Given records Start Marker

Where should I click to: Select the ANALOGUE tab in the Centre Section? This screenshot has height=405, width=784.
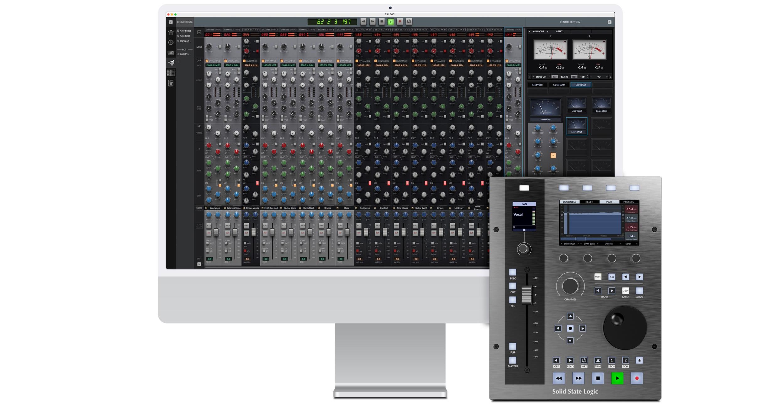point(538,31)
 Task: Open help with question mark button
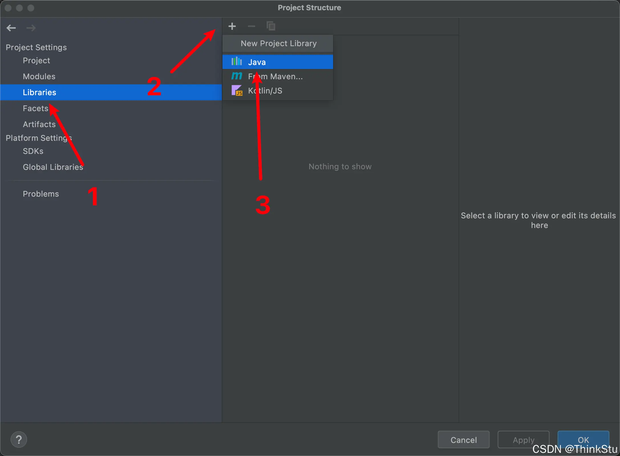click(x=19, y=440)
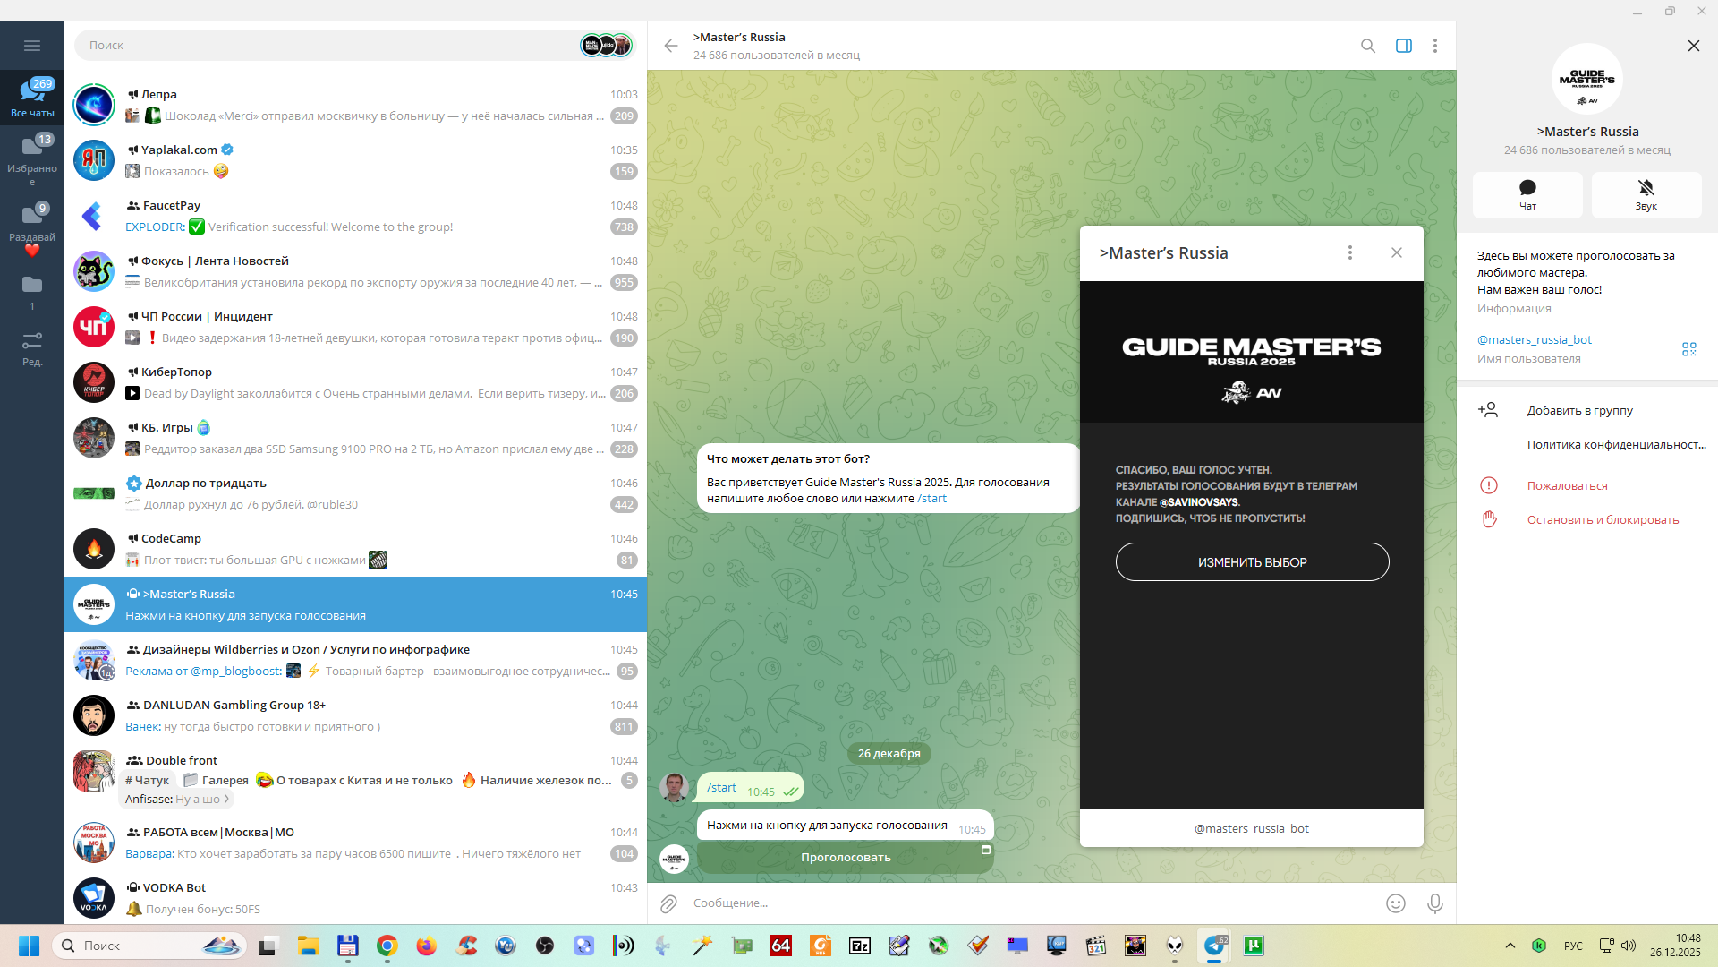
Task: Click the Чат button in profile panel
Action: click(1527, 194)
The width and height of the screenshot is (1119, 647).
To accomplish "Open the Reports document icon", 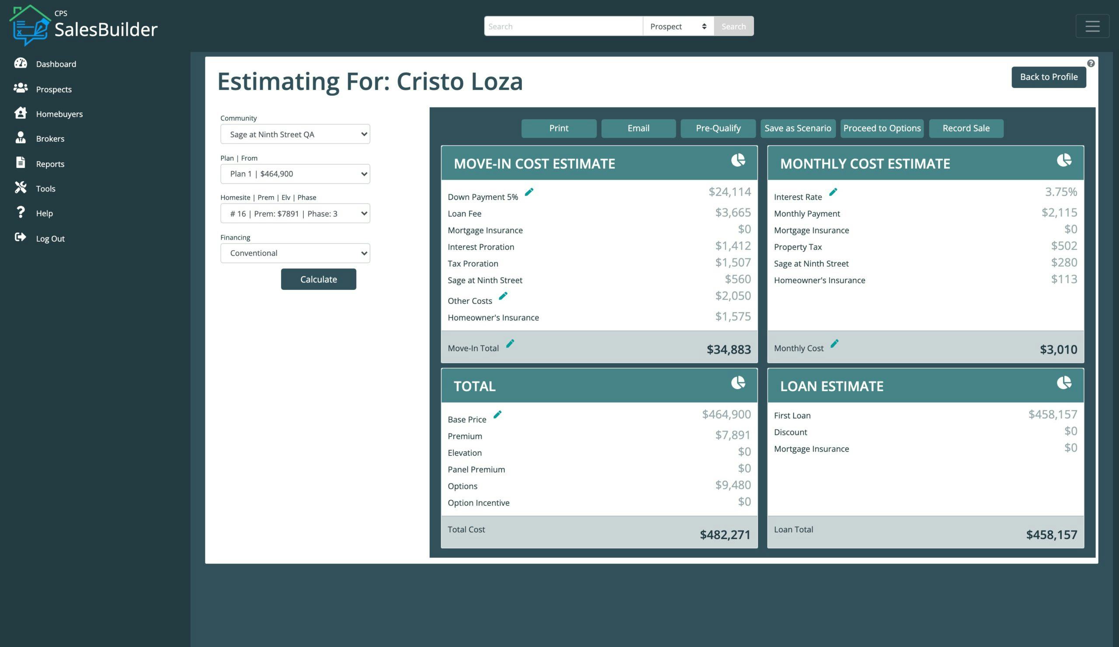I will click(x=21, y=163).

Given records End Marker

* About this exercise
Look back at the data above, then output exactly the lines from the line holding "Task: Open help with question mark button" up to and including the line holding "The width and". Leave out the pictures.

* Output of the task
 Task: Open help with question mark button
click(x=19, y=440)
Task: Click the Чат button in profile panel
Action: click(1527, 194)
The width and height of the screenshot is (1119, 647).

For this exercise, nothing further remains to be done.